Media sosial digunakan oleh pasangan dalam kesehariannya, dari mengaali aktifitas
hingga mengakhiri aktifitas. Berkomunikasi melalui media sosial juga sudah menjadi tradisi
dan kebiasaan bagi para pasangan. Individu dapat saling melakukan atau memperlihatkan
segala kegiatan, aktifitas atau hal-hal yang ingin diperlihatkan kepada pasangan maupun
relasi secara spontan dengan pengharapan respon yang juga cepat (Beatty & Ferrel, 1998).

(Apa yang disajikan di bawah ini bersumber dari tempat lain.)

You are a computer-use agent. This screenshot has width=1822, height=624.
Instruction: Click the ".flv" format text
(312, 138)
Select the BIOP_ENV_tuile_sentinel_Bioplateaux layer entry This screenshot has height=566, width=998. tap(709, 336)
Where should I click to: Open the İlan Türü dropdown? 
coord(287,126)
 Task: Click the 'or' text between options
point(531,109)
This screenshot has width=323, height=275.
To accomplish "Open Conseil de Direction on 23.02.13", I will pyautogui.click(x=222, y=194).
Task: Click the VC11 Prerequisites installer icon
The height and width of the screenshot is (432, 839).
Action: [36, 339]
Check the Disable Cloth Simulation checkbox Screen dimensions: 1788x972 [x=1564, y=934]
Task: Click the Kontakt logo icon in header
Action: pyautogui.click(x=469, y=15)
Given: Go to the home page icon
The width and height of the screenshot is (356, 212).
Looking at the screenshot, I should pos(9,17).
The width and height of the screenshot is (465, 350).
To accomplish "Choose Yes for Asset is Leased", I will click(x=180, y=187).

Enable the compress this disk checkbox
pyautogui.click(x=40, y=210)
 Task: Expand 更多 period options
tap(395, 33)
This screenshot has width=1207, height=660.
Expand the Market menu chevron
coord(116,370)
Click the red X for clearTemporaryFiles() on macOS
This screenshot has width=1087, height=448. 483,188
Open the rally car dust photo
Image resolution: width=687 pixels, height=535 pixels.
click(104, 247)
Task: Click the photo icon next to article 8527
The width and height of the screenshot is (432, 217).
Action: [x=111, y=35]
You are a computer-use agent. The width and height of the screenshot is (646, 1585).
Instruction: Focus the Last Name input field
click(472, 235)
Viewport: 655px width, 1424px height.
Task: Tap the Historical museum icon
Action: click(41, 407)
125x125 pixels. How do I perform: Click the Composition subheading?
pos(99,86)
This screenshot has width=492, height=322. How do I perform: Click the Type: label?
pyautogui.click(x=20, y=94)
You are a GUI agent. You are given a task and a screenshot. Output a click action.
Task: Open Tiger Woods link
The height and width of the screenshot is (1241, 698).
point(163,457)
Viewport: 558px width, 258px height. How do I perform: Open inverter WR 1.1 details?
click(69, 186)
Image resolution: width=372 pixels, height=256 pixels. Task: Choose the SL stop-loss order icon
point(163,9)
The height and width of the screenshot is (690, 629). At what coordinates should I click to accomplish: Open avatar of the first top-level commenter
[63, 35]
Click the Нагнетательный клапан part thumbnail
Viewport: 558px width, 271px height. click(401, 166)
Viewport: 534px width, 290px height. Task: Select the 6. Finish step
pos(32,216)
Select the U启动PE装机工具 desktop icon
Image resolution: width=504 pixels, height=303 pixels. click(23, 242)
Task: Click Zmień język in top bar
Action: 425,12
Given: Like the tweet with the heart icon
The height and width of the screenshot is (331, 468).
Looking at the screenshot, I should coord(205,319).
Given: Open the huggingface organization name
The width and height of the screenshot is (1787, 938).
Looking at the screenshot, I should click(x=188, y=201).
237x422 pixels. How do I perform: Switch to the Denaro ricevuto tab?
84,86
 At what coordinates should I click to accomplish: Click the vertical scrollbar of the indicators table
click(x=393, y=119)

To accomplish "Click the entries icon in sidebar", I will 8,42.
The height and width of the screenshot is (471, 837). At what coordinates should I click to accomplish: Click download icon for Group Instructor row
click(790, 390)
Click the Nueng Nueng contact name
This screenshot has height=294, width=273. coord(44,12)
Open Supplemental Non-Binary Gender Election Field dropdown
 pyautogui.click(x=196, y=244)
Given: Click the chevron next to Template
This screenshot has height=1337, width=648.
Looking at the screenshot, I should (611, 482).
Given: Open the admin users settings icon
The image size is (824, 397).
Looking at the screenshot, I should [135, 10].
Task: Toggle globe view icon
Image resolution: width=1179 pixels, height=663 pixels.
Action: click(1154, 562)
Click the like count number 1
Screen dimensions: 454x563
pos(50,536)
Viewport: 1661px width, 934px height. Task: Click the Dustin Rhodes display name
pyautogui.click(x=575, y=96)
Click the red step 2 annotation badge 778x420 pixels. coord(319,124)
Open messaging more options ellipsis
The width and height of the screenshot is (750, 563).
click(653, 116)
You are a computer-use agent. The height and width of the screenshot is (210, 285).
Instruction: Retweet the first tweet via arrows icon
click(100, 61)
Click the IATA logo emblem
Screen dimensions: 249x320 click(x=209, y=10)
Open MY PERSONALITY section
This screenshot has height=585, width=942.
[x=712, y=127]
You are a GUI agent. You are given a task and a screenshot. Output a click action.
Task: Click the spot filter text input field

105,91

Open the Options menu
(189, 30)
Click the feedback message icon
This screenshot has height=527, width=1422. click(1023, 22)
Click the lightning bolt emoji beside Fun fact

Pada penelitian ini, peneliti ingin melihat kontribusi dari teori Van den Broucke
(1995) mengenai lima dimensi marital intimacy dengan jumlah media sosial yang digunakan
pada pasangan dewasa muda yang sudah menikah. Terdapat dimensi-dimensi yang digunakan
dalam penelitian ini yaitu : (1) Intimacy problems, (2) Consensus, (3) Openess, (4) Affection
dan (5) Commitment yang akan dikaitkan dengan lima jumlah media sosial yang digunakan,
yaitu : (1) Facebook, (2) Twitter, (3) Path, (4) WhatsApp, (5) Blackberry Messanger (BBM),
(6) Line, dan (7) KakaoTalk.
Terlihat bahwa lima dimensi tersebut kemudian dapat dijadikan tolak ukur dalam
menciptakan keintiman dalam hubungan pernikahan dewasa muda. Semakin rendah intensitas
penggunaan media sosial yang dilakukan oleh suami dan istri setiap harinya, maka
kemungkinan masing-masing komponen keintiman tersebut akan meningkat serta
menciptakan keintiman di usia pernikahan tiga tahun pertama. Sebaliknya, apabila intensitas
penggunaan media sosial yang dilakukan suami/istri setiap harinya semakin tinggi, maka
kemungkinan masing-masing dimensi marital intimacy tersebut memiliki kemungkinan kecil
dalam menciptakan keintiman di usia pernikahan tiga tahun pertama.